» **DATA FOR THE TASK**
## Start

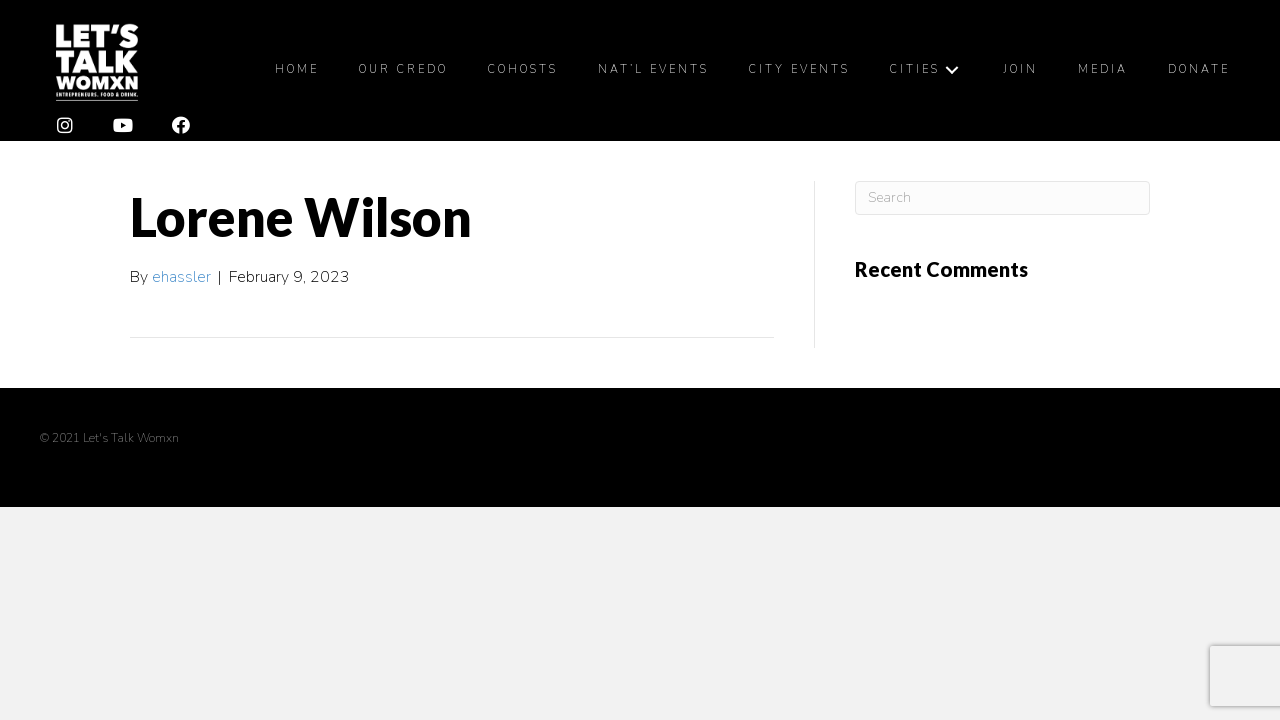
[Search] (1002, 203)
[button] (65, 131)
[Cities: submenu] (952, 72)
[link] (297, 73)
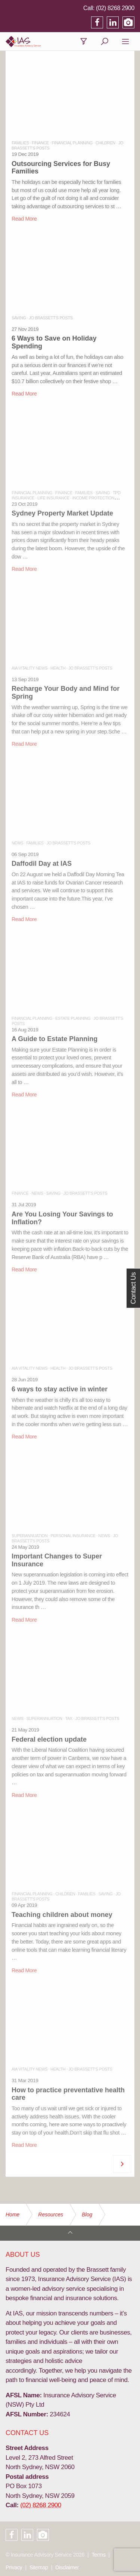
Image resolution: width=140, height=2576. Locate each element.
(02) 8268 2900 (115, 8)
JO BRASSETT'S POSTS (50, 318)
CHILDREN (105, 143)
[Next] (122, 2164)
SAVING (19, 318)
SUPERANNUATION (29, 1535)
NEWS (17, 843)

## End
## Start

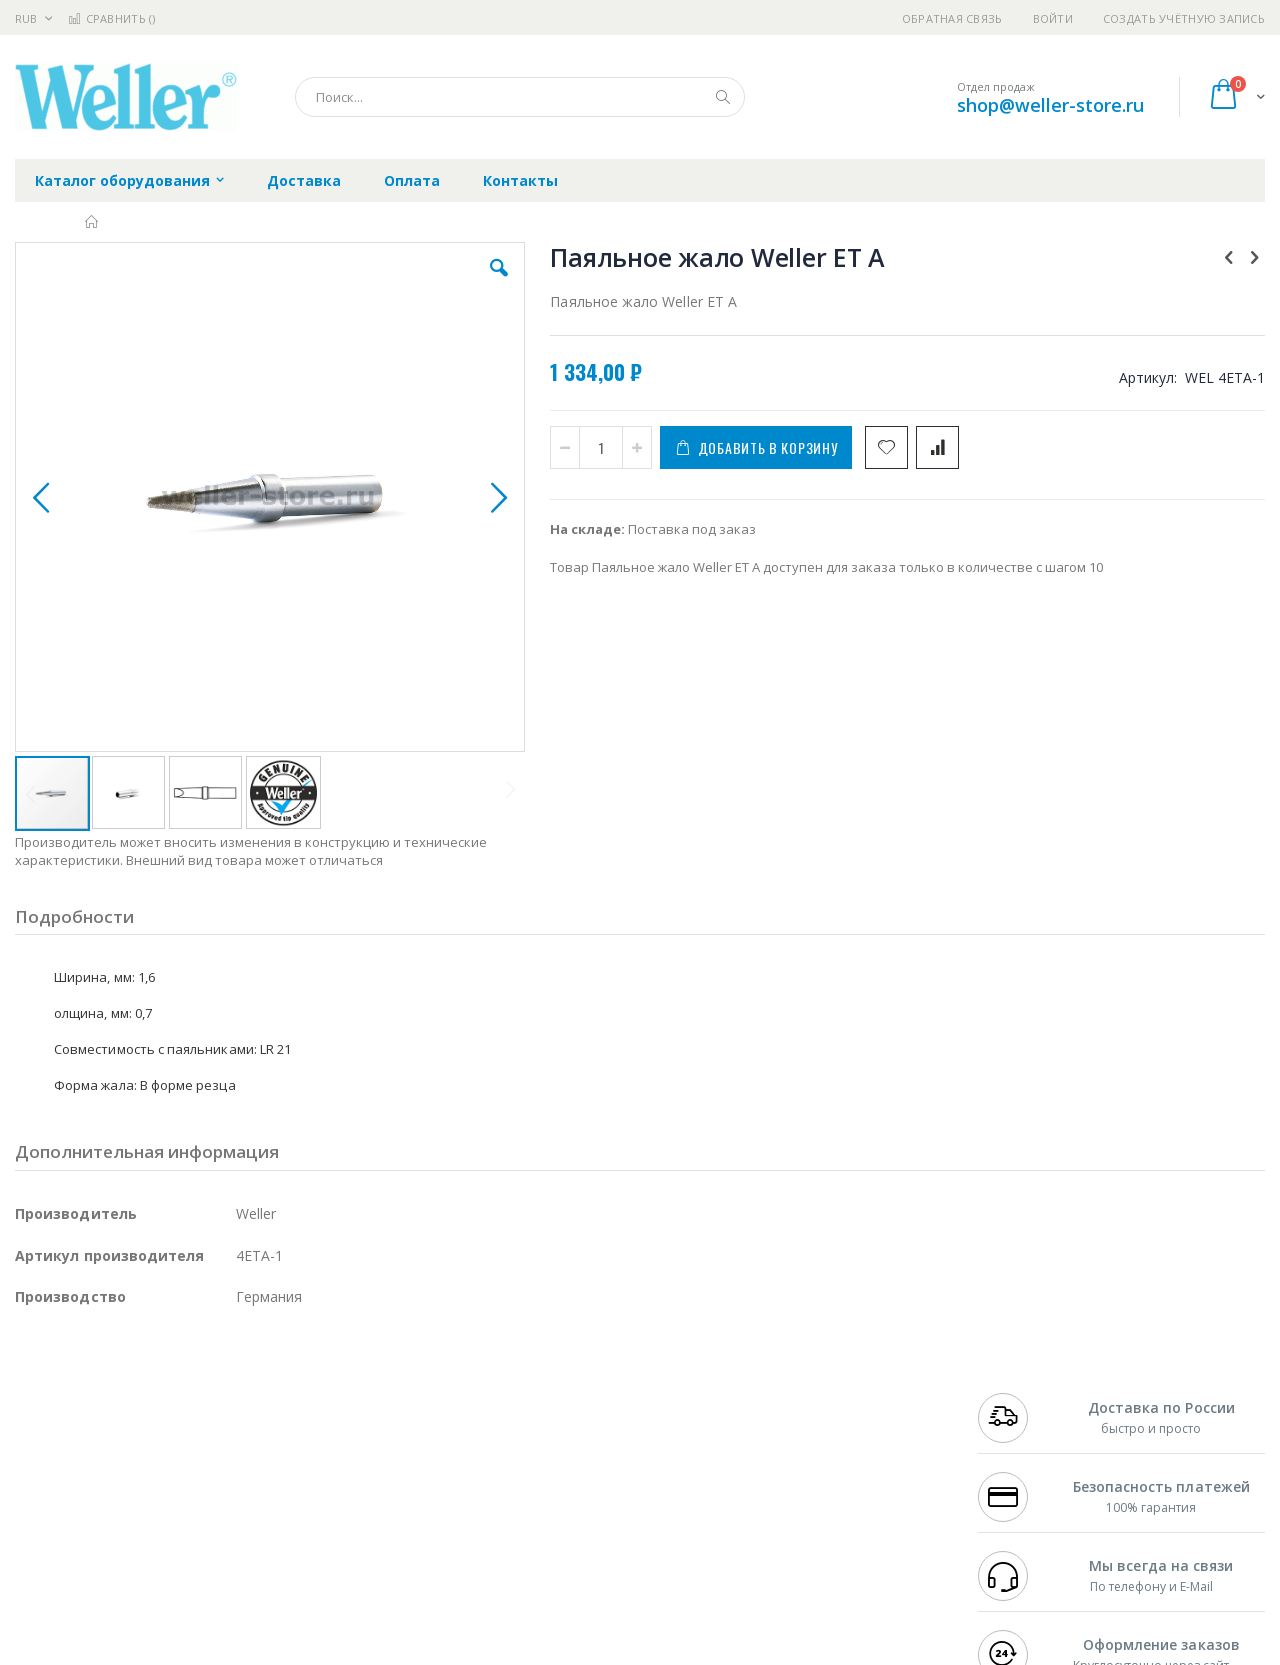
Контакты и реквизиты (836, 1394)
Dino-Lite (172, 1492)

## End

» **GIVEN EXERCISE**
Copy the records word for word, starting at the line containing "[button] (65, 131)" and ending at the line containing "SUPERANNUATION (29, 1535)", with both of those lines included. Leave out the pictures.

» **ANSWER TO THE PROBLEM**
[button] (65, 131)
[Cities: submenu] (952, 72)
[link] (297, 73)
Image resolution: width=140, height=2576. Locate each element.
(02) 8268 2900 (115, 8)
JO BRASSETT'S POSTS (50, 318)
CHILDREN (105, 143)
[Next] (122, 2164)
SAVING (19, 318)
SUPERANNUATION (29, 1535)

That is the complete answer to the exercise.